GIVEN INSTRUCTION:
Rewrite the data below, changing "screenshot" to "image" and keeping every other part the same. Leave the pictures out.

EXCERPTED RECORDS:
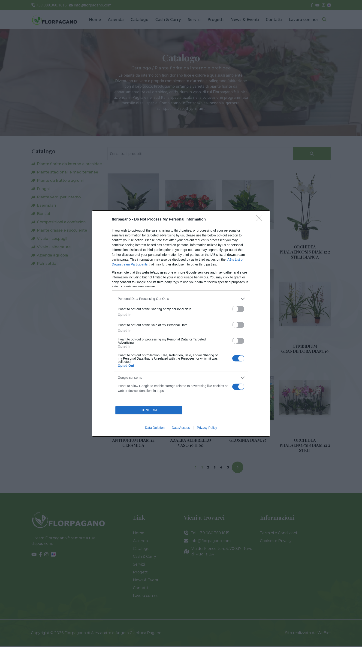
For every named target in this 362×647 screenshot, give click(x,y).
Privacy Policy (207, 428)
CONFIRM (149, 410)
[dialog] (181, 323)
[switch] (238, 309)
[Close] (260, 219)
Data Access (181, 428)
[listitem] (181, 298)
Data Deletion (155, 428)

COMPLETE OUTPUT:
For every named target in this 362×647 image, give click(x,y).
Privacy Policy (207, 428)
CONFIRM (149, 410)
[dialog] (181, 323)
[switch] (238, 309)
[Close] (260, 219)
Data Access (181, 428)
[listitem] (181, 298)
Data Deletion (155, 428)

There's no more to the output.